Proprio così si sente, un samurai ipotetico, Kokubo Jiro, il protagonista del lungo racconto in cui Mishima Yukio porta alle estreme conseguenze, facendola indossare a un ragazzo, la propria filosofia. La spada (ora riproposto da SE, pagg. 122, euro 19, traduzione di Ornella Civardi) che Jiro usa con maestria tale da diventare una sorta di istruttore in seconda dei suoi compagni, non uccide: è uno shinai, il bastone formato da quattro canne di bambù legate insieme che nel kendo imita l’affilata katana. «Tutta la sua vita - scrive Mishima a proposito di Jiro - si sarebbe concentrata nella spada, in quel cristallo acuminato, in quel condensato di forza pura che altro non è se non la forma spontanea che assumono la carne e lo spirito quando si affilano fino a congelarsi in un unico raggio di luce». Jiro ricorda che una volta, da ragazzino, s’era imposto di fissare il sole, restandone abbacinato. «Così era anche l’integrità morale: una virtù abbagliante da non potervi fissare a lungo lo sguardo. Chi l’aveva conosciuta, però, continuava a vederne i segni - piccole macchie di luce danzanti qua e là». E quando, in un cameo che vale come omaggio/imitazione di un episodio edificante della vita di un vero samurai, il ragazzo costringe alla fuga alcuni teppisti che hanno ucciso una colomba nella sua università, Mishima parla di «insidie che gli aveva teso la poesia».

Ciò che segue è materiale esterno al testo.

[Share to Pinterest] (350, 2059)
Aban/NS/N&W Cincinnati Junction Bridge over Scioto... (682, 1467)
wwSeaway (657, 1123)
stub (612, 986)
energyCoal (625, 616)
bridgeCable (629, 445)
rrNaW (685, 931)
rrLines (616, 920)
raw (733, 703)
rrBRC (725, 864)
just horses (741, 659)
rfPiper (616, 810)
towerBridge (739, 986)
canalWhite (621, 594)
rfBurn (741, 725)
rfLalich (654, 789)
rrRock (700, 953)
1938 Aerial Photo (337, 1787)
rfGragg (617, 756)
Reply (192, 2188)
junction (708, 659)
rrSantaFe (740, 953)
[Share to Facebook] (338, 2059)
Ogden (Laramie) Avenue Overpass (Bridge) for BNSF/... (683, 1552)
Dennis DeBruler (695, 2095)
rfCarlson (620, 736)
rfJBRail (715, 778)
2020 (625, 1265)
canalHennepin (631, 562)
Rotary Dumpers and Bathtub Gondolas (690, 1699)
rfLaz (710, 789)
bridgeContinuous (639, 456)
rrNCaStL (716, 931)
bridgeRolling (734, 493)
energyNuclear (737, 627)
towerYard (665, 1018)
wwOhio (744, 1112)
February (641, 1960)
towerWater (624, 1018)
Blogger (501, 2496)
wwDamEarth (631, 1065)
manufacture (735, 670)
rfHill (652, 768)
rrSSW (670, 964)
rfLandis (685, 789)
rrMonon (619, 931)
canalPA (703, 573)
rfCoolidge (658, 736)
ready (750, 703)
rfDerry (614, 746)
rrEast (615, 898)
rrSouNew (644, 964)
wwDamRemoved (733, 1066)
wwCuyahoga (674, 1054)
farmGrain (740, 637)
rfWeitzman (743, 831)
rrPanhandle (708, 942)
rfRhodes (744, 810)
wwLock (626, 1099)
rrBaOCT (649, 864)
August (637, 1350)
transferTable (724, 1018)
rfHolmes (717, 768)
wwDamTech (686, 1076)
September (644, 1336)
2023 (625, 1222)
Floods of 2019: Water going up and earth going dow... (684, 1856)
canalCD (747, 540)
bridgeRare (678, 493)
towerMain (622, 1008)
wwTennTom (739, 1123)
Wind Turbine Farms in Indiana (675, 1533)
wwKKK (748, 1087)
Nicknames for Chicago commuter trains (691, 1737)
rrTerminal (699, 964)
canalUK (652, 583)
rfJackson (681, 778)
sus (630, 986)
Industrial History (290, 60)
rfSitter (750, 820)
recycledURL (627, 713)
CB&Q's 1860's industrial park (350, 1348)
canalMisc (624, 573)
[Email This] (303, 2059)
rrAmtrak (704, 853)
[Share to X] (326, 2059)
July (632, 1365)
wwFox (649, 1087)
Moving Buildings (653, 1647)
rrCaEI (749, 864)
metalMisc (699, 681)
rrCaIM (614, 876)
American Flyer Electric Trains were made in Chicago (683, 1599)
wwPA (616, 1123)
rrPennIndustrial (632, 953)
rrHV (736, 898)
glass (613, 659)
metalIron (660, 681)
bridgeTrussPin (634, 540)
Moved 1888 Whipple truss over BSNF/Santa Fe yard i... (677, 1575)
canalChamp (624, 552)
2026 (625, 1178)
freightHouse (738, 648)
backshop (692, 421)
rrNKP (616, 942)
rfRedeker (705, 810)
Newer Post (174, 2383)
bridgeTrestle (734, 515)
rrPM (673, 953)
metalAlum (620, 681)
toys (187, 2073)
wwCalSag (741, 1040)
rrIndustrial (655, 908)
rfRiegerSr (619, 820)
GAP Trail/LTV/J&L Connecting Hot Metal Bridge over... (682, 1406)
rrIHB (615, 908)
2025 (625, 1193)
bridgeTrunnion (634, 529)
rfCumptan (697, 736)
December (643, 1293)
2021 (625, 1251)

Non c’è poesia, invece, bensì uno spiccato gusto per la fiction, nella trilogia del nippo-californiano Dale Furutani incentrata sulla figura del samurai Matsuyama Kaze. Dopo Agguato all’incrocio e Vendetta al palazzo di giada, da Marcos y Marcos esce ora A morte lo shogun (pagg. 268, euro 15, traduzione dall’inglese di Michele Foschini). Bello, forte e coraggioso, questa volta Kaze è alle prese con un problema non da poco, essendo ingiustamente incolpato di aver attentato alla vita dello shogun Tokugawa Ieyasu.

Riuscirà a far trionfare la verità?
I tre romanzi di Furutani sono ambientati tra la fine dell’estate e l’inizio dell’autunno del 1603 quando, vinta la battaglia di Sekigahara contro Mitsunari Ishida, Tokugawa Ieyasu instaura il periodo Edo, dall’antico nome di Tokyo. Soltanto l’epoca Meiji, dal 1868 al 1912, restituirà all’imperatore il proprio ruolo. Un ruolo che fino al proprio suicidio lo stesso Mishima, in qualità di aspirante samurai, rimpiangerà.